Given instruction —
Revise the entries below by replacing "Instruction" with "Command" wherever it occurs, leaving all other text unchanged. Omit the pictures from your answer.

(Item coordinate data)
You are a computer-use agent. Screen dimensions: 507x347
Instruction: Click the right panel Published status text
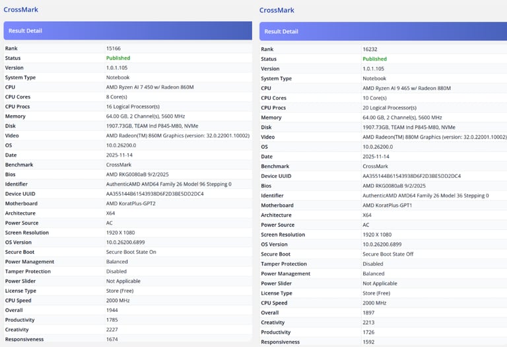pos(374,59)
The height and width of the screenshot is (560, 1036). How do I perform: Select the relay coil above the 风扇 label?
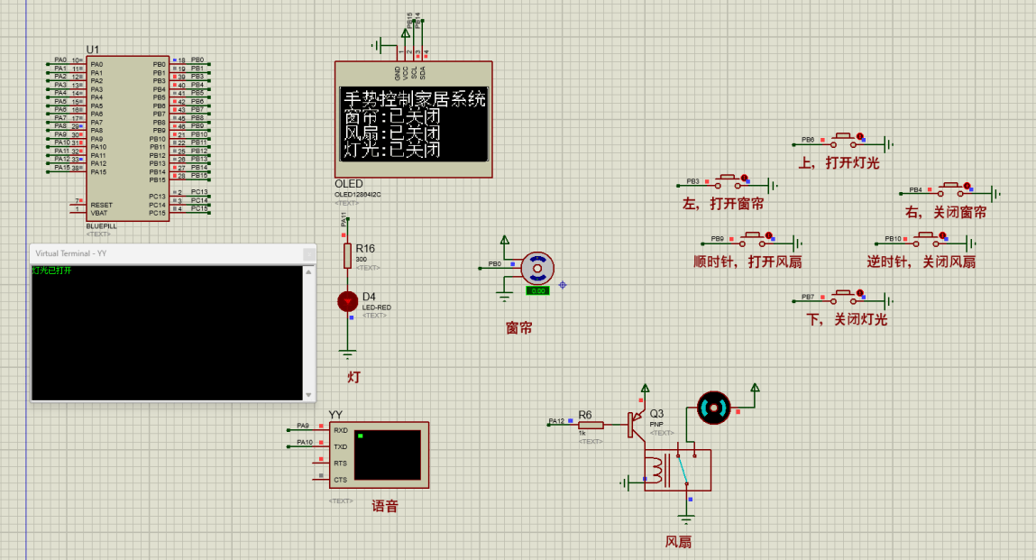click(656, 470)
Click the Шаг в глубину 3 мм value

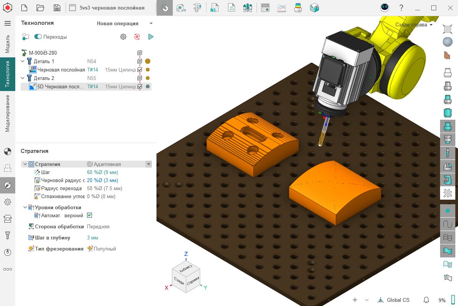92,238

Exercise output —
You are a computer-use agent. Screen dimensions: 507x347
Command: Click the right panel Published status text
pos(374,59)
The height and width of the screenshot is (560, 1036). How do I perform: Select the relay coil above the 风扇 label?
click(656, 470)
Click the Шаг в глубину 3 мм value

92,238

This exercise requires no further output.